Information supplied.

[Start of Attachment]

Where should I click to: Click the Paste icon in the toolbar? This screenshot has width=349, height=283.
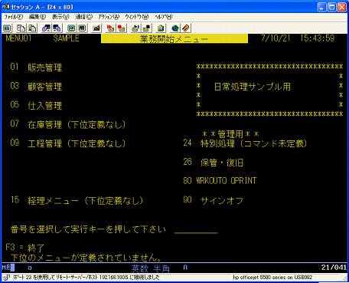32,28
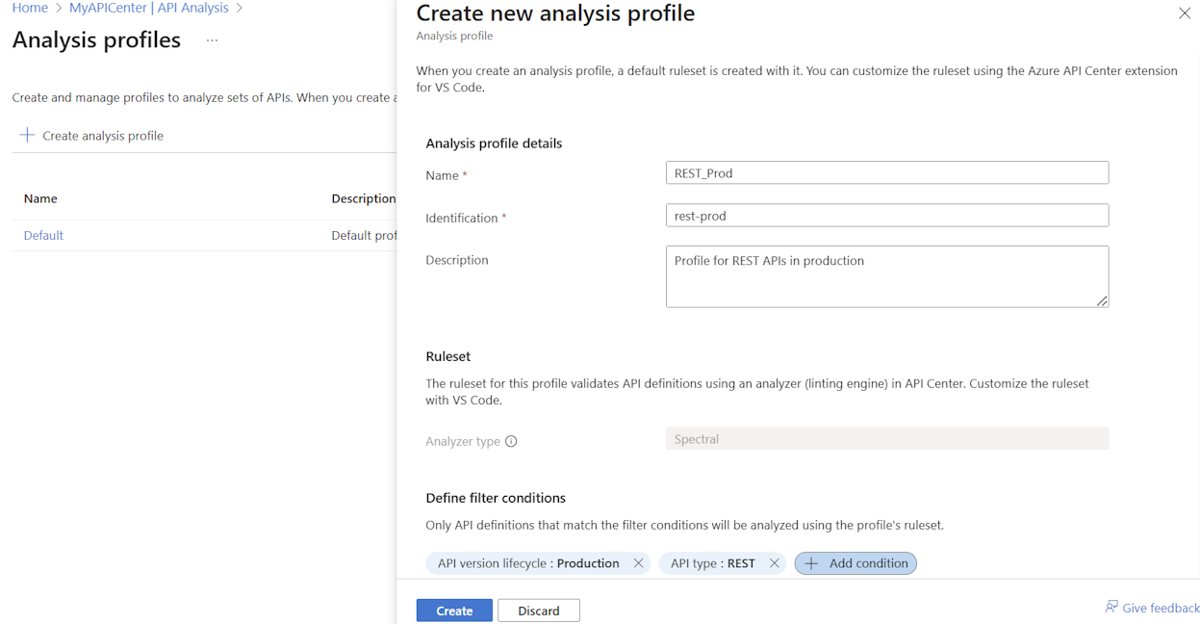This screenshot has width=1200, height=624.
Task: Go to Home via the breadcrumb
Action: pos(29,7)
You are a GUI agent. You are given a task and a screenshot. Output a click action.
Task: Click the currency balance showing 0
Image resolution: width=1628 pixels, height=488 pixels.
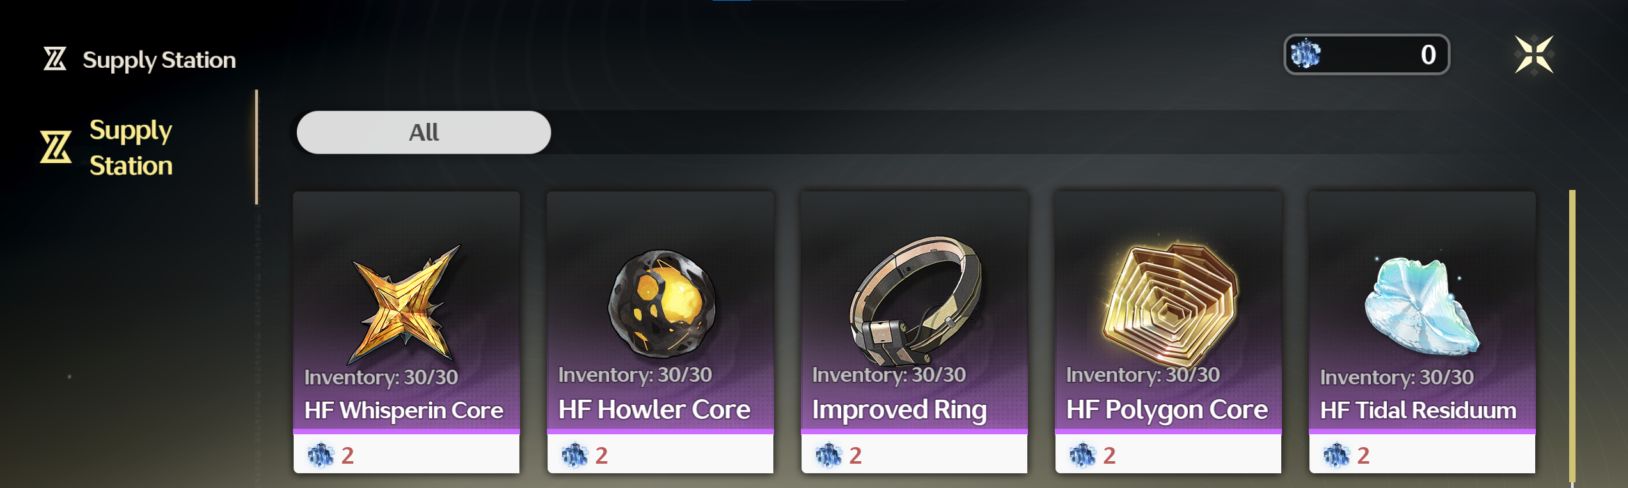pos(1366,54)
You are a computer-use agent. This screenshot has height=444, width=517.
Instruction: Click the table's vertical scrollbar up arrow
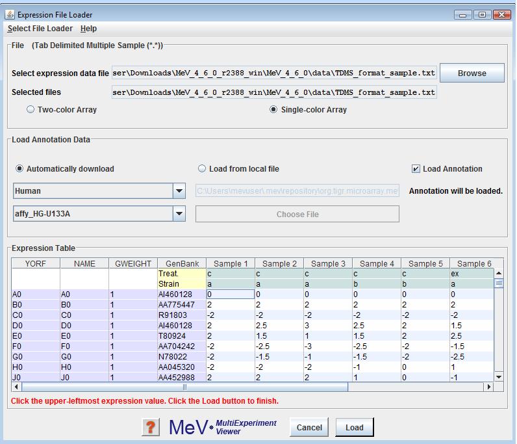click(x=499, y=274)
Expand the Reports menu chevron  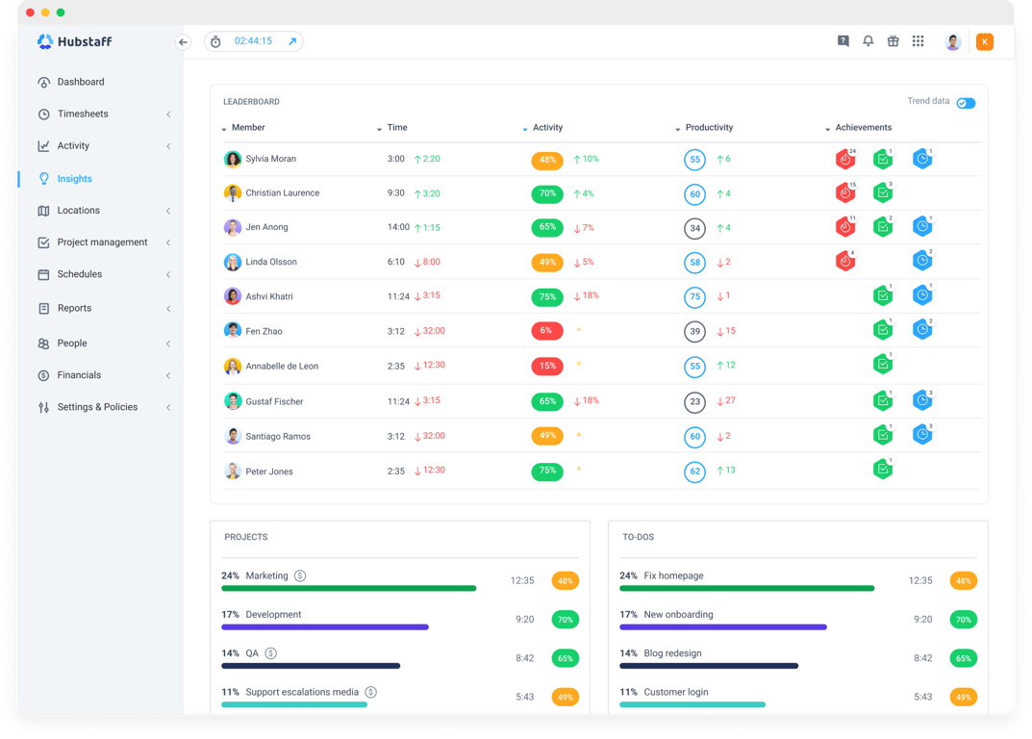pyautogui.click(x=170, y=308)
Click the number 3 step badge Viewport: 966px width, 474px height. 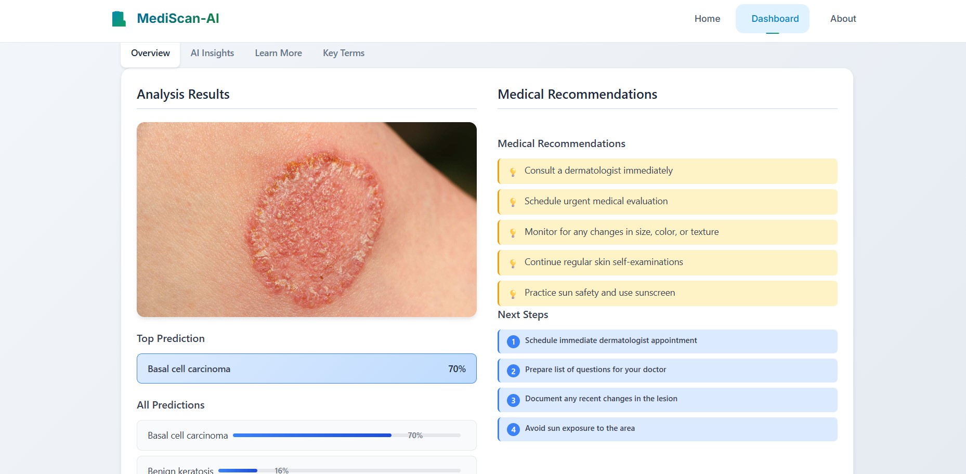[513, 400]
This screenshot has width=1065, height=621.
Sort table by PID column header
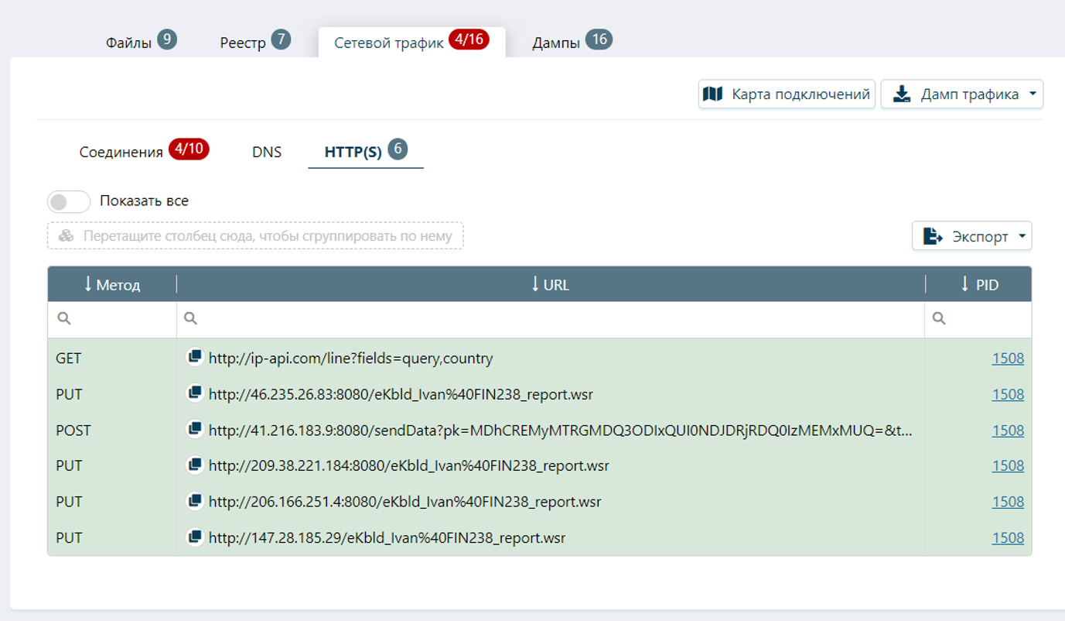tap(978, 284)
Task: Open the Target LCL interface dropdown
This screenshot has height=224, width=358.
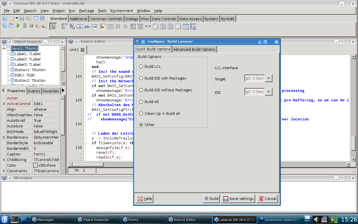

[End of Attachment]

Activity. Take every line above where "agent" appears and copy it.

Output.
You are a GUI agent. You are given a task and a screenshot. Output a click action.
You are a computer-use agent. This screenshot has height=444, width=517.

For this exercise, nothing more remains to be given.